My oh my how things have changed.

Today restarts the 5 days on my food tracking for the long-suffering dietician. I have figured out my plan and am uploading my food pictures and naming them with day and time consumed, so I can tell them apart. I eat so much of the same things, day after day after day, it could get hard to distinguish one day from the next. But I got this; it’s only 5 days and I can do it. Maybe I don’t really WANT to, but I can do it.

I am just wondering how to photograph and describe the kava drinks tomorrow. My crew from my former firm is meeting over there after work and invited me, so I am looking forward to hanging out and catching up with them. I wonder if the dietician is familiar with this place? It was funny last night, because I have not been over there in awhile, and the guy manning the counter noted that it has been awhile since he’s seen me, while greeting K by name (she and G visit fairly regularly).

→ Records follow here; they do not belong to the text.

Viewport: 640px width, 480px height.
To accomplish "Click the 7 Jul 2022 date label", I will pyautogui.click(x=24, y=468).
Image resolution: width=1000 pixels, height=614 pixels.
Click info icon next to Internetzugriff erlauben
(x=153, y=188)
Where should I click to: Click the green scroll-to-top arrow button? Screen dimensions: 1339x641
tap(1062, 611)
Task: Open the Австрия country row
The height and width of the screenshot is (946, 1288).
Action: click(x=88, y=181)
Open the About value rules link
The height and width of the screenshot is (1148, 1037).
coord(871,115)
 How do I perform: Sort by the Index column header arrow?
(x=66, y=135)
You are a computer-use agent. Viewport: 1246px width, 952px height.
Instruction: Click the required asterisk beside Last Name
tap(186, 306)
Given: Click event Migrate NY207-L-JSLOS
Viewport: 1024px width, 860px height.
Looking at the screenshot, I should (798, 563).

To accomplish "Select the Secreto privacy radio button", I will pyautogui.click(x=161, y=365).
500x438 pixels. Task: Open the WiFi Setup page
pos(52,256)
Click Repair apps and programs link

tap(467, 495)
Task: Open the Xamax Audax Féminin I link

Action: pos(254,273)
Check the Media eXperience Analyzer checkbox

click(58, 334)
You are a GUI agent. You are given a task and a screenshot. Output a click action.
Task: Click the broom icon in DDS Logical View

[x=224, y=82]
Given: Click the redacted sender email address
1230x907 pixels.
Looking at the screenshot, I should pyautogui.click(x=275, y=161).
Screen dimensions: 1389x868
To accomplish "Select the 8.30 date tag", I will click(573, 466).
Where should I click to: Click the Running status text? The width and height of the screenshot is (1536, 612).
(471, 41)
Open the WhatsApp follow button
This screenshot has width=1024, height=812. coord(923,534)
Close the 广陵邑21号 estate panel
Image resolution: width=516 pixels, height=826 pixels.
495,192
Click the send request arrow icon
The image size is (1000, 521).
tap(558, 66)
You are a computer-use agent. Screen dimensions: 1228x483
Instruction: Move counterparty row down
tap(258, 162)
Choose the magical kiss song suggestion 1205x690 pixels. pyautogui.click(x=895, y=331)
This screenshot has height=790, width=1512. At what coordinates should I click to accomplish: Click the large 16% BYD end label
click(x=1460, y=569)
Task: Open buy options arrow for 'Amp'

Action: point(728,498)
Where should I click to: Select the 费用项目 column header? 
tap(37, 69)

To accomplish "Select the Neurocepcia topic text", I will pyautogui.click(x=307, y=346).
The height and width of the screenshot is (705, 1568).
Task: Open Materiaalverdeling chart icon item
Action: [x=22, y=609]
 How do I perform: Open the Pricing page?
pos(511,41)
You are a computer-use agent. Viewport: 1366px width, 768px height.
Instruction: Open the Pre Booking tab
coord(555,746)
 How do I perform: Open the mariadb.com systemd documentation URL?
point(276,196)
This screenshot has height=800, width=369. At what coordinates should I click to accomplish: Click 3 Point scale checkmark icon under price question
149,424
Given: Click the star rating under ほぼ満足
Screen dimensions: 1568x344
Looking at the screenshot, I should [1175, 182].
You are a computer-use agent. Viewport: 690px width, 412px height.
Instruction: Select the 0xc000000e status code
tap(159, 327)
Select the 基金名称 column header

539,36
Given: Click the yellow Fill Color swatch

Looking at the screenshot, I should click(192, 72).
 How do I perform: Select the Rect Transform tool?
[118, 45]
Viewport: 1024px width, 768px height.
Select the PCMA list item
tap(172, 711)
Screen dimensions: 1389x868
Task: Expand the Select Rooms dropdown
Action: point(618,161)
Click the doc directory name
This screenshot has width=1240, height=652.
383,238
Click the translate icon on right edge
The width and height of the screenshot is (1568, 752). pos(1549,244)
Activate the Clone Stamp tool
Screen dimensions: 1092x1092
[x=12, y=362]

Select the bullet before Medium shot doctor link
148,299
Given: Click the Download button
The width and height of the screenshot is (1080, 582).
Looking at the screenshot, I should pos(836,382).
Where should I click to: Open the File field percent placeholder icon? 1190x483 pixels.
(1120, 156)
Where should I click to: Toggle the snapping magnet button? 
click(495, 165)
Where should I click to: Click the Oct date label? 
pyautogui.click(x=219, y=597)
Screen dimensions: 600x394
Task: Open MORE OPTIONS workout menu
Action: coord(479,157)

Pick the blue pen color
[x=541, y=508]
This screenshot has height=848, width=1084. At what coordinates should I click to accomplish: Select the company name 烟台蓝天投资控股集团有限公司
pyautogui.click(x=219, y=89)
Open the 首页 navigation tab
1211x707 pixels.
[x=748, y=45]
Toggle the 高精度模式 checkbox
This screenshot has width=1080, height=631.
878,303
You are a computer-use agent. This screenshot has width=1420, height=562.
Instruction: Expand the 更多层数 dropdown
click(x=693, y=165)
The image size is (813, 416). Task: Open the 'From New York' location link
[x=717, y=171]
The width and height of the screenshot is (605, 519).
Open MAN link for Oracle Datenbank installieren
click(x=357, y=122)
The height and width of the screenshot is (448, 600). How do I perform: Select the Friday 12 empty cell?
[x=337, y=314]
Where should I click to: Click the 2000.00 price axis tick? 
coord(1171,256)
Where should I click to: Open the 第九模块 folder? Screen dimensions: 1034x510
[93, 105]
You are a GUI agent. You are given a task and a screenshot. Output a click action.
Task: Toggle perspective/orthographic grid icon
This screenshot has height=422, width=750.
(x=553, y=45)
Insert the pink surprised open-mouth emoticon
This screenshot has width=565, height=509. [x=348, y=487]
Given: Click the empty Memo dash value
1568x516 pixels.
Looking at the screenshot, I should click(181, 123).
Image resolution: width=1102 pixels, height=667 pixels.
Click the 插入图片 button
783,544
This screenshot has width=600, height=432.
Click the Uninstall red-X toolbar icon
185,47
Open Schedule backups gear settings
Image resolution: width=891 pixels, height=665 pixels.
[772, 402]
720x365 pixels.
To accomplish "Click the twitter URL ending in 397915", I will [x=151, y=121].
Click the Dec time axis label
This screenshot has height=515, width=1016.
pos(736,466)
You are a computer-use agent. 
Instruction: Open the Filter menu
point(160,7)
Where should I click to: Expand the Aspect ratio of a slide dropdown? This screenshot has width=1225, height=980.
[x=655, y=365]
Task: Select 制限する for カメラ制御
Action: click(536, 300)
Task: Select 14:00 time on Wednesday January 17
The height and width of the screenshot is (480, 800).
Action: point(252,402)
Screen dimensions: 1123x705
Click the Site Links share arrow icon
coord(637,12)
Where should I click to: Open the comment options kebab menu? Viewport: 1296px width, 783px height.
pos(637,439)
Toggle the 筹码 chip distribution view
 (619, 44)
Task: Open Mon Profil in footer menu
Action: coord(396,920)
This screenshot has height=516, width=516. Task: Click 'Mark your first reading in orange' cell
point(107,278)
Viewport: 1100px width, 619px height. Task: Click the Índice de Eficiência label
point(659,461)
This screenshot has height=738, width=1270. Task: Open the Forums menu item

Despite the emotional volatility of this week thus far, I feel pretty well braced and as if I have weathered fairly well. I did nothing stupid. In a text exchange yesterday J advised me to “listen to my body” and do whatever it wanted/needed to regain balance. I replied that throwing things seemed childish, so I had to say no. Eating junky food (and OMG those caramel brownies were nearly my undoing) was a bad idea, so I had to say no. The kava he suggested was actually a great idea, so I went with that and then some exercise. Both good-for-me choices for which I have no regrets.

It is a truly great and sunny day in my neighborhood. Positive progress and good choices are very good things, worthy of minor celebration. If I could just purge my mind of the idea of cheeseburgers … well, I suppose there is no such thing as a perfect day.

Happy Wednesday everyone! And so sorry about all the recent theme changes in case anyone noticed – I did something stupid (still no idea precisely what, but oh well) yesterday and could not find my former theme. But this should be it for awhile to come.